Solved: Re: Boosted Neural Network in JMP 13 Pro

pans · Mar 19, 2018 02:02 PM

I find the JMP 13 manual description of the boosting procedure in neural networks to be vague. Here is a snap of it:

"The first step is to fit a one-layer, two-node model. The predicted values from that model are scaled by the learning rate, then subtracted from the actual values to form a scaled residual. The next step is to fit a different one-layer, two-node model on the scaled residuals of the previous model."

I don't understand how JMP is using residuals from the predicted values. A mathematical formula or a diagram could be extremely helpful.

Is JMP adding the residuals to defined features and train the network again? or does if train the chained networks of residuals alone? For example, if I have 10 features and I am trying to predict a single continuous response and my network has one hidden layer of 3 neurons (aka nodes); the first neural net in a boosted network would be of shape [10, 3, 1]. Now JMP calculates the residuals (True values - Predicted values) from the last layer. Now, what happens to the residuals? What is the shape of the second network, what is its inputs and what is it predicting?

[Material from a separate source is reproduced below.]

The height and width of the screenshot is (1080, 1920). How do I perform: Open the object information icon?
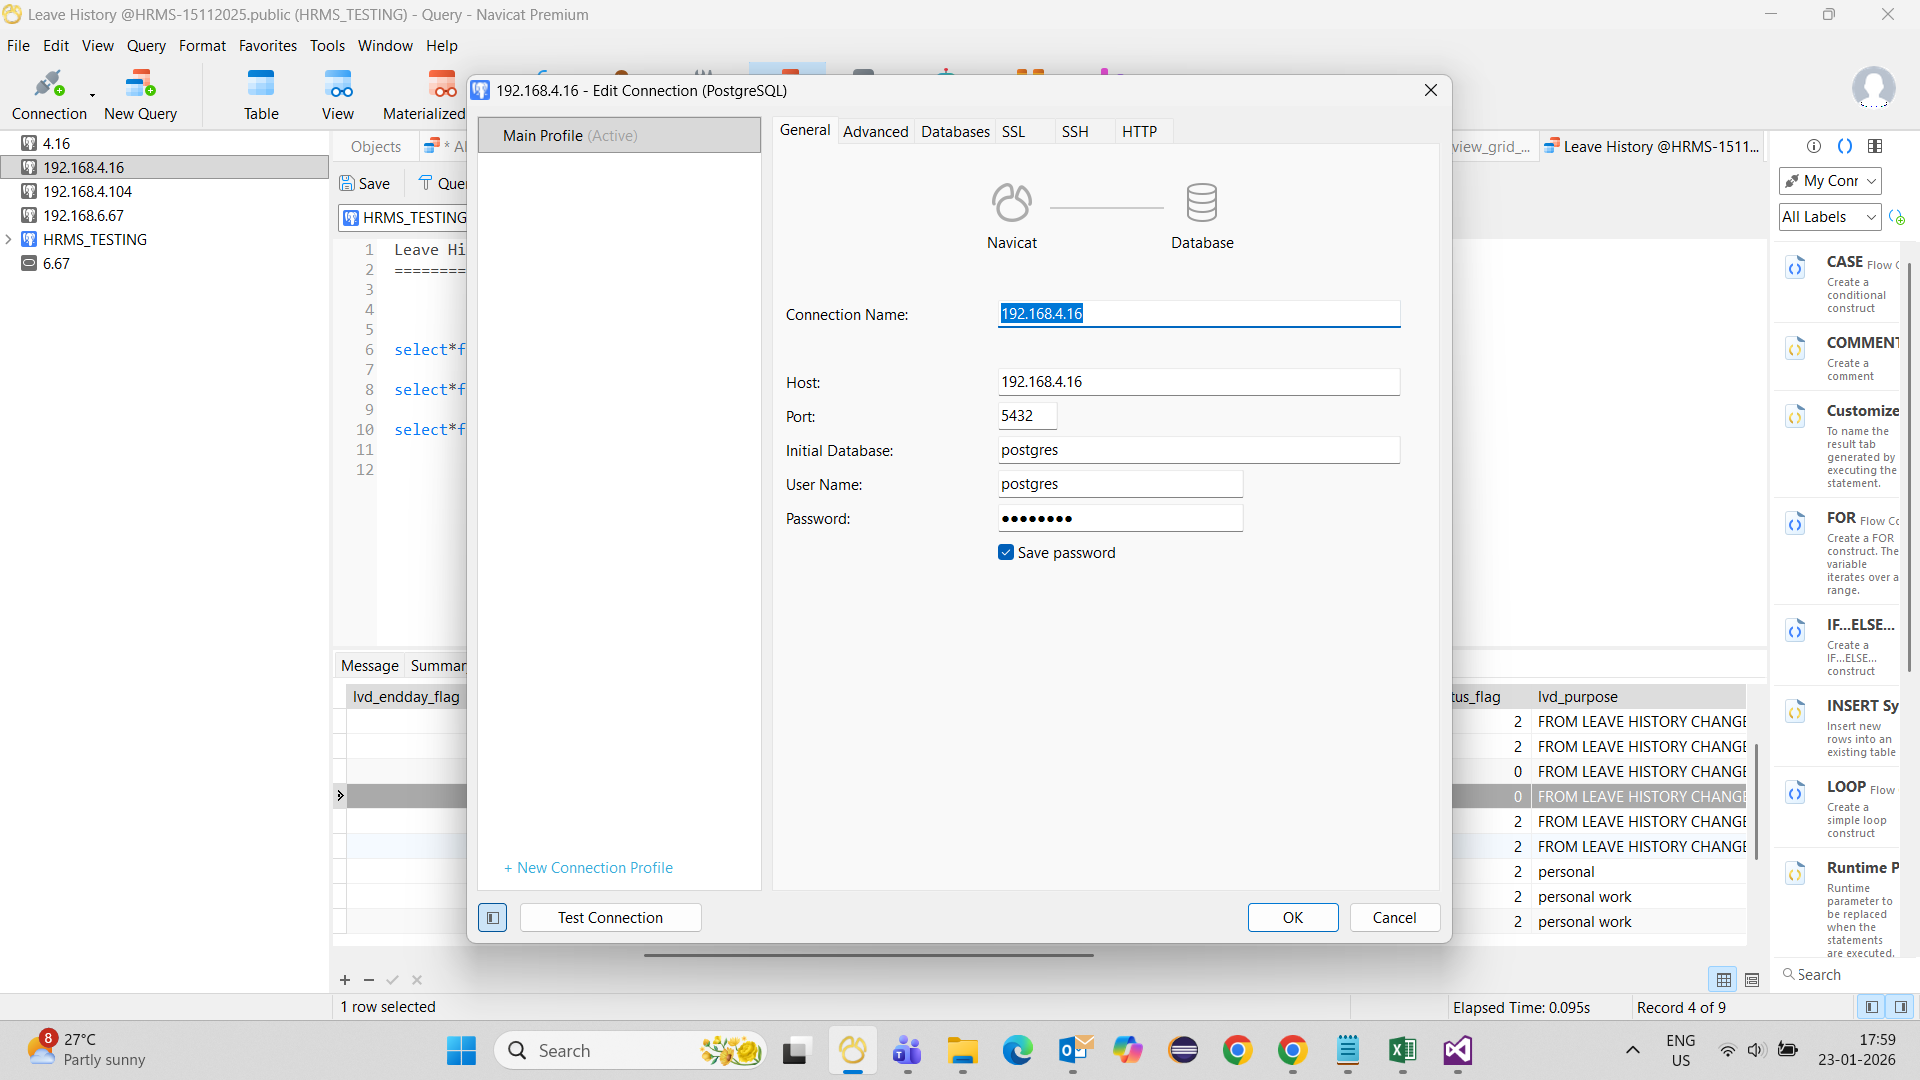[1814, 146]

Thank you for your time in advance.

Phil_Kay · Mar 21, 2018 12:53 PM

Okay, thanks for clarifying.

The second stage in boosting is using the same predictors as in the first stage. The difference is in the response that it is fitting. In the second stage the response is the residual from the first stage.

The result is that you add the same number of hidden nodes again for each boost.

Phil

View solution in original post

Phil_Kay · Mar 20, 2018 09:14 AM

Hi, the general approach of boosting in machine learning is to first fit a "weak predictor" model to Y. The next model then fits to the residuals of the first model. The combination of these two models is then a better model than either of the original models. Assuming there is a still a residual between Y(predicted) and Y(actual) the third model will then fit to these residuals and is then combined with the models 1 and 2. This continues until the goodness-of-fit stops improving (according to whichever measure you are using).

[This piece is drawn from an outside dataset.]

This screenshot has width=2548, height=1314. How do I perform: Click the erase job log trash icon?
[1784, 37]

pans · Mar 21, 2018 12:37 PM

Hi Phil, thank you for your reply. The input to the second neural network is still a little unclear to me. So would you say that the second neural network would be working with only 1 feature (the residuals) even if my initial dataset had 100 measurements and I was using them as features?

Phil_Kay · Mar 21, 2018 12:41 PM

Hi, can you clarify: are the 100 “measurements” 100 variables (columns) or 100 observations (rows)?
Thanks,
Phil

pans · Mar 21, 2018 12:44 PM

let's say I start with 100 different measurements (columns) and 200 observations (rows) trying to predict 1 continuous response (column). I assume that the first neural net would take in all 100 columns and output 1 prediction. Would the second neural net take in 1 column of residuals and also output 1 column of predictions?

Phil_Kay · Mar 21, 2018 12:53 PM

Okay, thanks for clarifying.

The second stage in boosting is using the same predictors as in the first stage. The difference is in the response that it is fitting. In the second stage the response is the residual from the first stage.

The result is that you add the same number of hidden nodes again for each boost.

Phil